--- START ---
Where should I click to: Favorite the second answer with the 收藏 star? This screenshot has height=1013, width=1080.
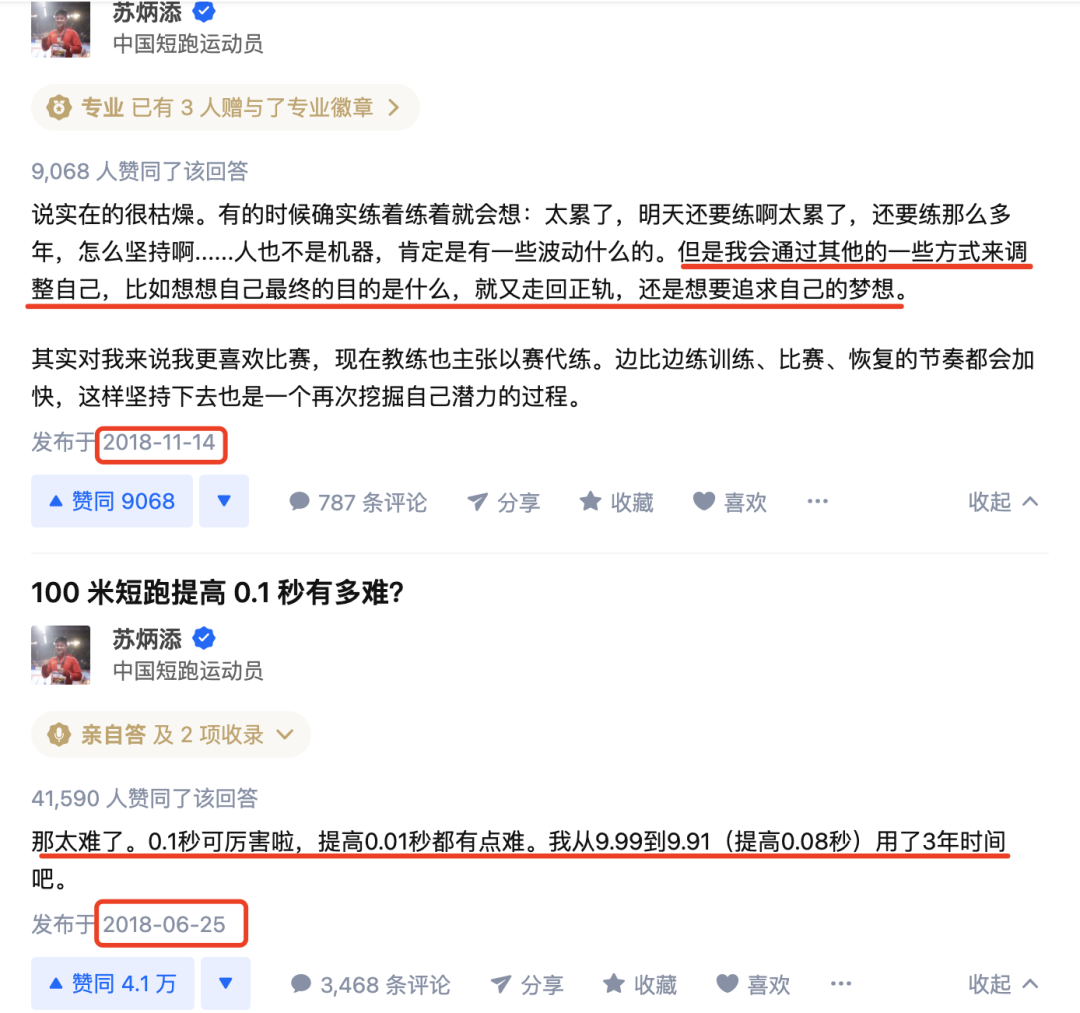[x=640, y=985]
--- END ---
--- START ---
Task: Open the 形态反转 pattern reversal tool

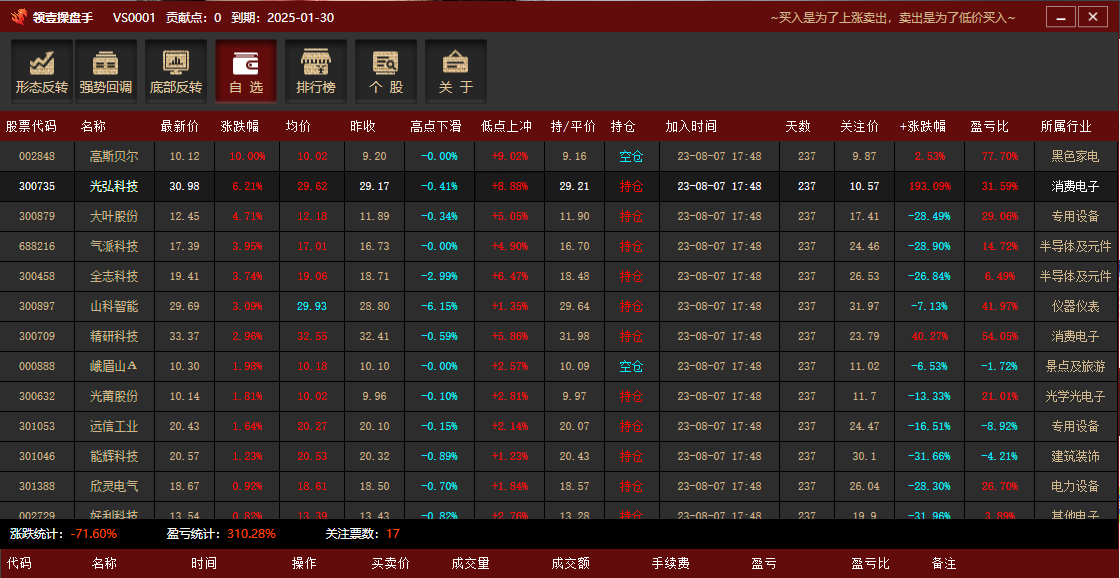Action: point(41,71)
--- END ---
--- START ---
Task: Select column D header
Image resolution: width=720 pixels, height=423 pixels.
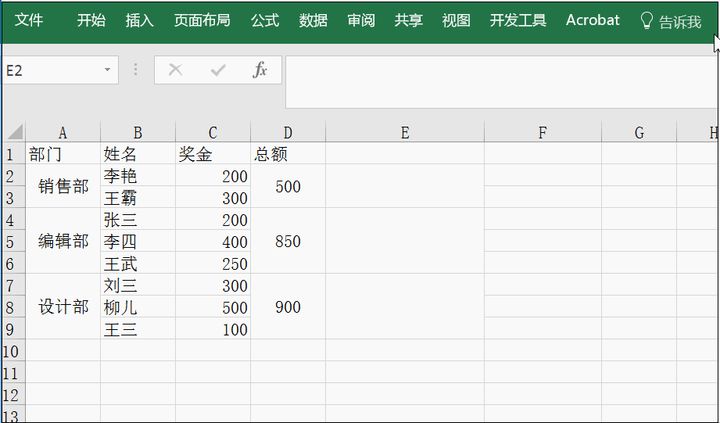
--- END ---
• Work to complete
Please give back exactly the lines of this listing beginning at the line with "Task: Select column D header" and ending with the line with "Image resolution: width=720", both included, and nothing else.

• Solution
Task: Select column D header
Image resolution: width=720 pixels, height=423 pixels.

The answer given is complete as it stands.